KAFA-FM
- Colorado Springs, Colorado; United States;
- Frequency: 97.7 MHz
- Branding: 97.7 The Academy

Programming
- Format: Rock, Alternative Rock

Ownership
- Owner: United States Air Force Academy

History
- First air date: January 17, 1971
- Former frequencies: 89.7 MHz; 104.5 MHz (1989–1993); 104.3 MHz (1993–2006);
- Call sign meaning: "Air Force Academy"

Technical information
- ERP: 125 watts
- HAAT: 30 feet
- Transmitter coordinates: 38°59′10″N 104°53′41″W﻿ / ﻿38.98611°N 104.89472°W

Links
- Webcast: KAFA listen live
- Website: KAFA-FM Online

= KAFA-FM =

KAFA-FM (97.7 FM, "97.7 The Academy") is a radio station operated by officer cadets at the United States Air Force Academy in Colorado Springs, Colorado.

The station does not hold a direct Federal Communications Commission license, as it is owned by a service academy. The United States government has a direct assignment of the call sign.

KAFA first broadcast in 1971 and has been on the air continuously since 1989. A full-time civilian station manager is employed in its operation and assists the cadet and permanent party DJs.

==History==
The station first began broadcasting on the FM band on January 17, 1971; it was the first FM station compared to the carrier current AM stations at West Point or Annapolis. (The "KAFA" designation had once been used by a closed-circuit TV station at the academy.) Broadcasts were part-time and consisted of DJ-led programs, an annual charity marathon, and Academy football games, before those rights were sold commercially.

The station faded out some time after 1980, but it was revived on 104.5 MHz on February 13, 1989; it moved to 104.3 MHz in October 1993.

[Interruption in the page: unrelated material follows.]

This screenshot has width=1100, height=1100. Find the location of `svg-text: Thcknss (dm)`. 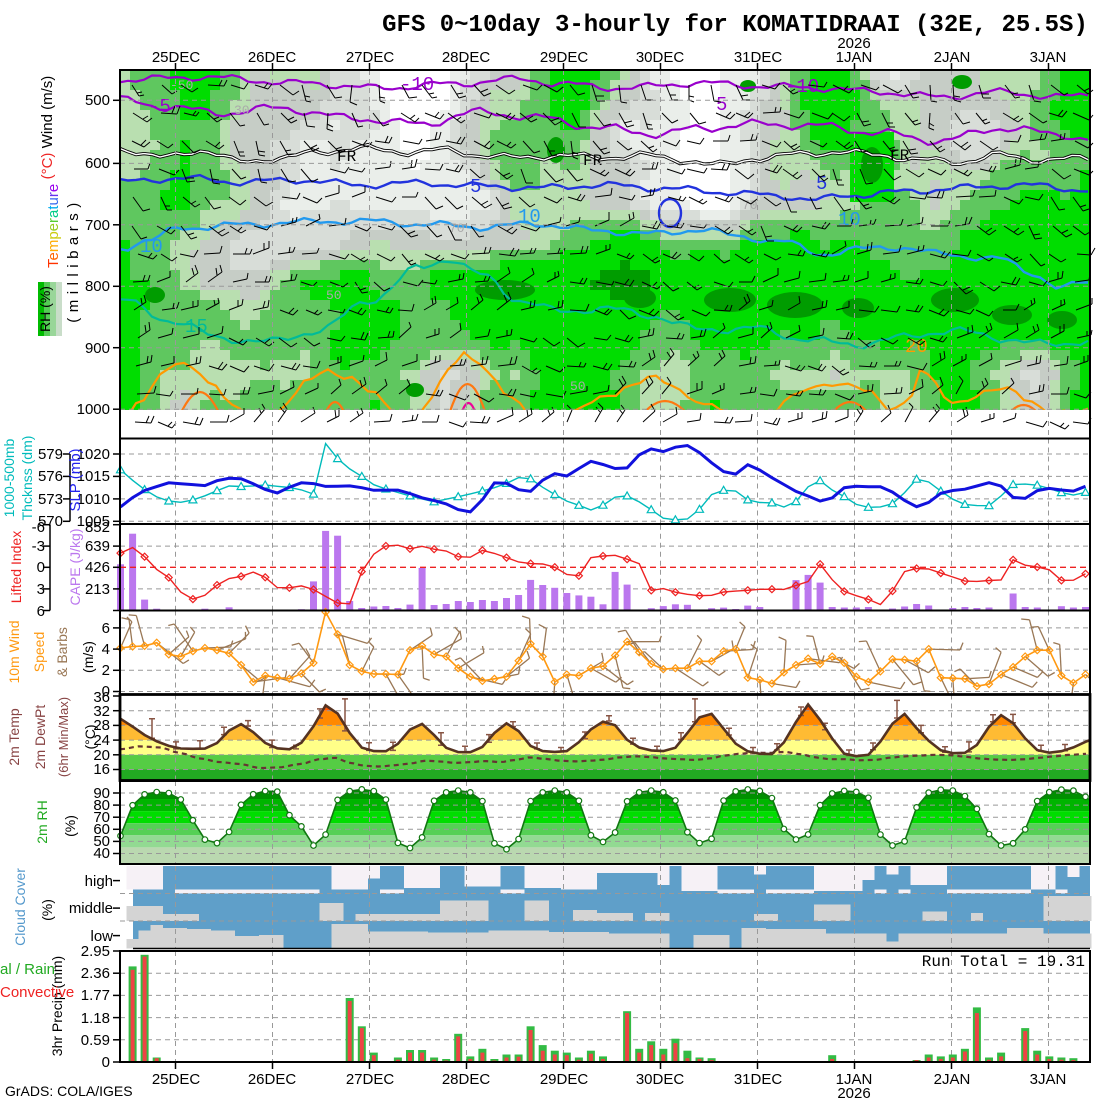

In 2004, KAFA was given a grant and updated its studio to current radio broadcasting industry standards with the introduction of Prophet Systems software and Dell computers. In June 2006, KAFA changed frequency to 97.7 MHz. The station subsequently solidified a format of Alternative rock and Indie rock branded as "The New 97.7". The programming also allows distinct DJs and personalities to maintain their own distinct shows. In 2008, the station began web streaming with support from the Association of Graduates. KAFA moved from Vandenberg Hall to Fairchild Hall in 2018.